Well, while we can find plenty of abnormal discs in people with back pain, we can also find plenty of abnormal discs in people WITHOUT back pain (up to 64%).
However this is not the case with multifidus abnormalities. Problems with the multifidus muscles are plentiful in people with back pain, but hardly ever seen in pain-free individuals (1 to 5%). The moral of the story? If you have back pain, make sure your multifidus muscles are in good shape.
Jim Johnson, PT
Maybe a weak multifidus muscle
is contributing to your back pain?
Not many people have heard of the multifidus muscles, but everyone has them, and if you have low back pain that won't seem to go away, it's time you found out more.
Why? Simply because the research has literally been piling up showing that this back muscle is abnormal in many people with back pain. For instance, if you have a herniated disc, have had back surgery, have an unstable vertebrae, or just plain chronic (long-term) back pain, well, there's a GOOD chance you have a problem with your multifidus muscle.
But what kind of problem? Well, in most cases, its smaller on one side of the back, and if you stick it with an EMG needle, it's clearly not contracting like it should!
Sounds horrible, but don't worry too much yet, because with the proper exercises, its entirely possible to get it bigger and working again. Much research has shown this, for instance...
- one randomized controlled trial involved 44 patients that had unstable vertebrae in their lumbar spine (O'Sullivan 1997). At the end of the study, only those patients that did specific exercises for their multifidus muscles showed huge reductions in their back pain.
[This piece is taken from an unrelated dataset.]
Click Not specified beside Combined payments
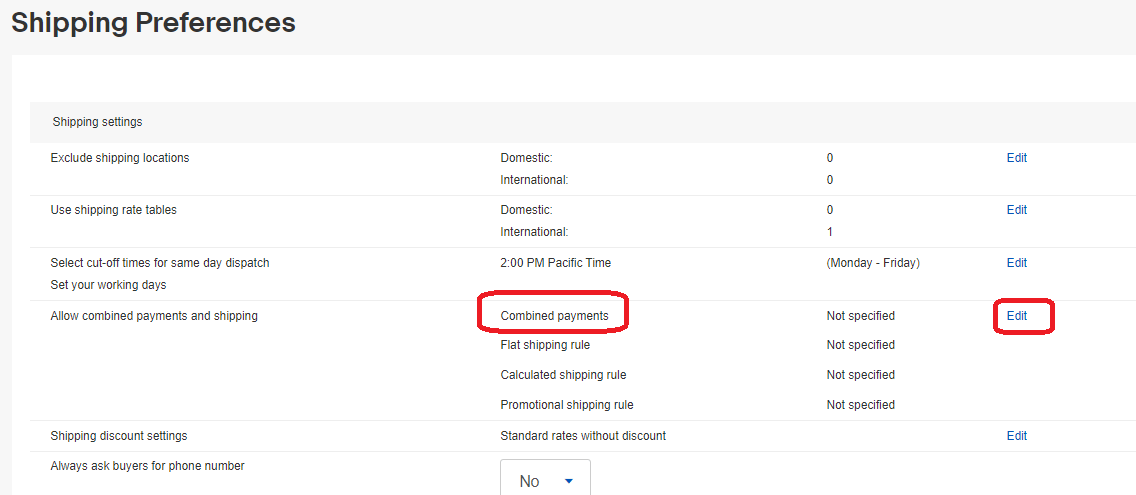 pos(860,316)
- another randomized controlled trial studied 54 chronic back pain sufferers (Risch 1993). One group sat on a waiting list, while the other group exercised their multifidus muscles. At the end of the study, only the group that exercised their multiifidus showed marked decreases in back pain.
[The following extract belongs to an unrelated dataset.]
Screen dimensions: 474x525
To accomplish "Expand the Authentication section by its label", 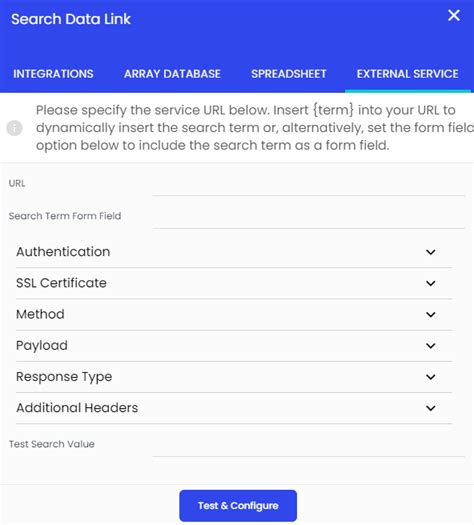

As you can see, not only has the published research found a big connection between back pain and abnormal multifidus muscles, but the problem can be fixed with the right exercises.
Jim Johnson, PT
The multifidus and spinal stenosis
Anyone struggling with back pain should be aware of a condition known as spinal stenosis. What is it? Well, simply put, spinal stenosis is arthritis of the back. And why is it so important to know about? Because many of the well-known spinal problems people have are often involved in the process of spinal stenosis. In fact, if you have any of the following, spinal stenosis could be causing your back and leg pain...
- a bulging or heniated disc
- bone spurs
- one vertebrae slipping on top the other
- compressed nerves
- unstable vertebrae
But while spinal stenosis usually brings to mind images of bone spurs, pinched nerves, a wornout spine and pain, few people know that scientific studies have shown up to 69% of people over the age of 55 to have spinal stenosis on an MRI exam, but no pain! Clearly radiographic pictures of one's spine do not tell the whole tale, as there are many people that are able to live pain-free with spinal stenosis...
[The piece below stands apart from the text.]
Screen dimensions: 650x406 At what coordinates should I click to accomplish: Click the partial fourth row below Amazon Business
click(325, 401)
But if having a horrible looking spine on an MRI doesn't necessarily mean you'll have pain, then what does?
Well, consider the study that checked out the back muscles of spinal stenosis patients with an EMG - and found that 17 out of 22 of them had abnormalities! Apparently there are OTHER factors involved that might determine if one will have painful spinal stenosis or not.
Interestingly, much published spinal research is now identifying specific problems that people with painful spinal stenosis have, problems such as decreased back proprioception, or multifidus back muscles that simply don't contract like they should. And this is why it is sometimes wise to pay less attention to how your back looks on an MRI or X-ray, and more on how it is functioning.